■ **PROBLEM REQUIREMENTS**
Images are not part of the copy; transcribe all the data exactly.

■ **MATERIAL FOR THE TASK**

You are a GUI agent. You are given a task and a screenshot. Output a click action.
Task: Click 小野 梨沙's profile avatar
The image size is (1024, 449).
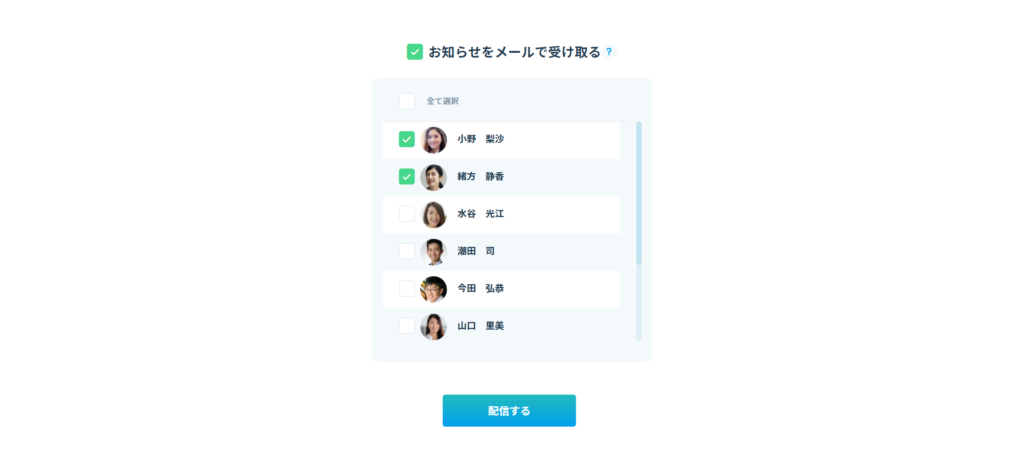pos(434,140)
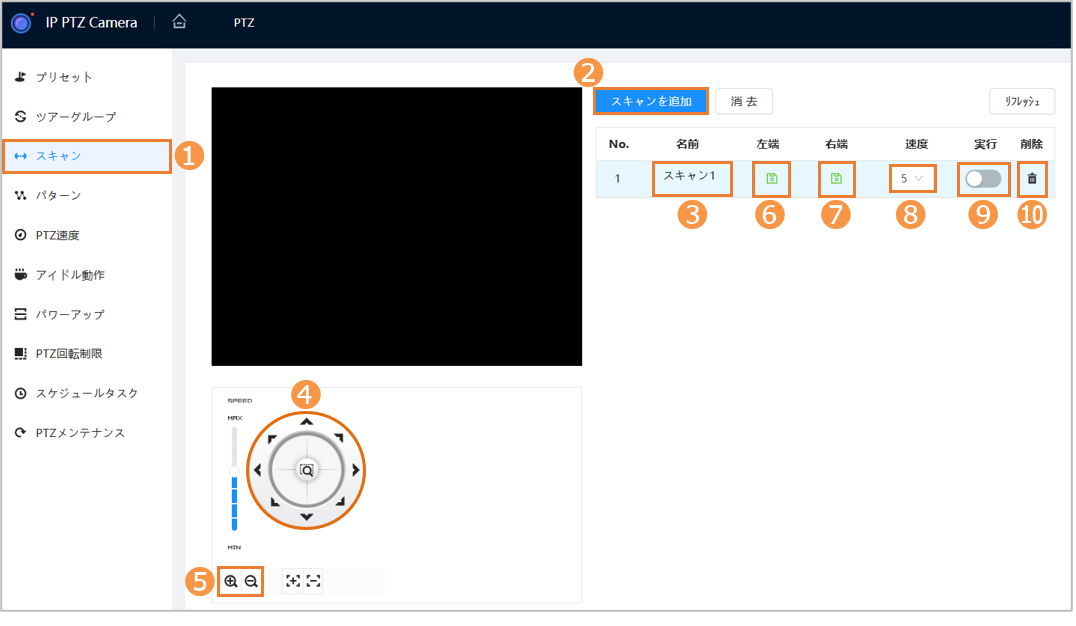Image resolution: width=1076 pixels, height=626 pixels.
Task: Select スケジュールタスク in the sidebar
Action: [x=87, y=394]
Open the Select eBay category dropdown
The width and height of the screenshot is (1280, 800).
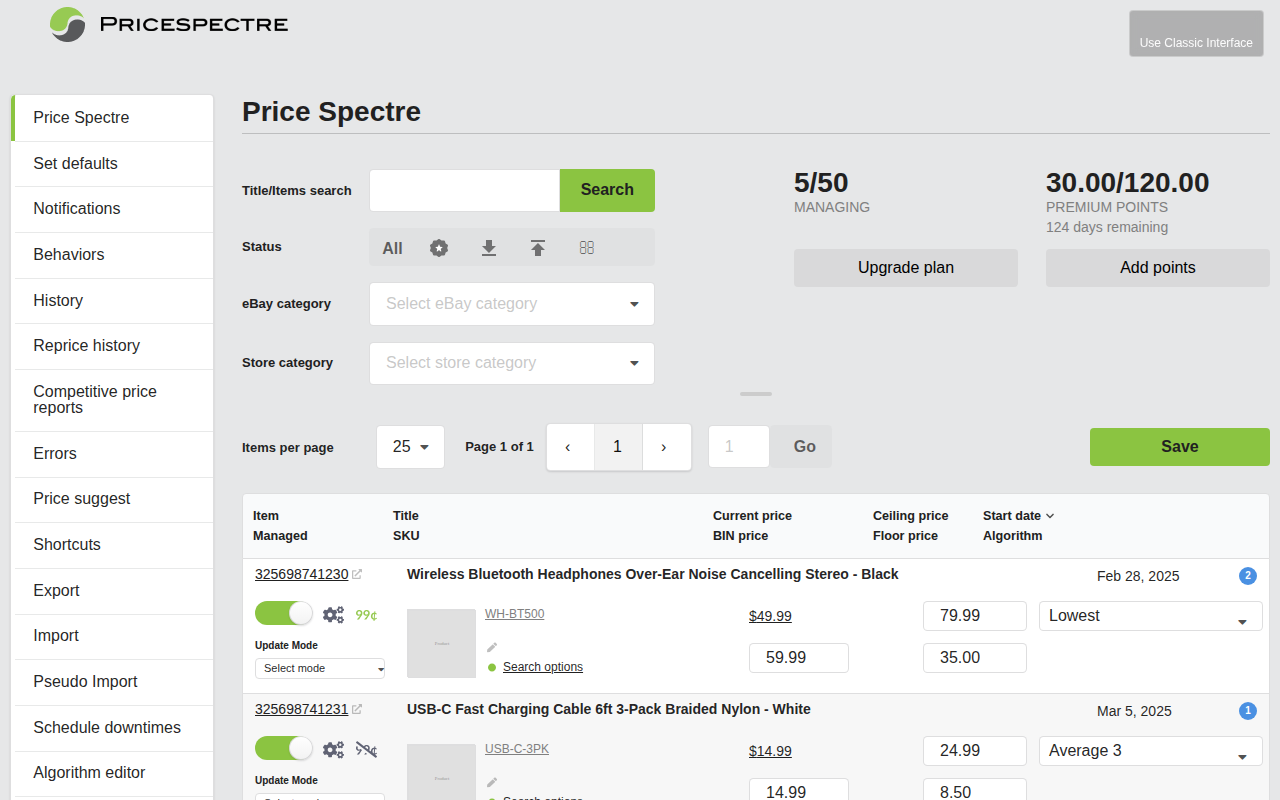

■ **OUTPUT BELOW**
You are a GUI agent. You are given a task and a screenshot. Output a click action.
Task: Click 小野 梨沙's profile avatar
The image size is (1024, 449).
pos(434,140)
Image resolution: width=1076 pixels, height=626 pixels.
Task: Select スケジュールタスク in the sidebar
Action: [x=87, y=394]
Open the Select eBay category dropdown
The width and height of the screenshot is (1280, 800).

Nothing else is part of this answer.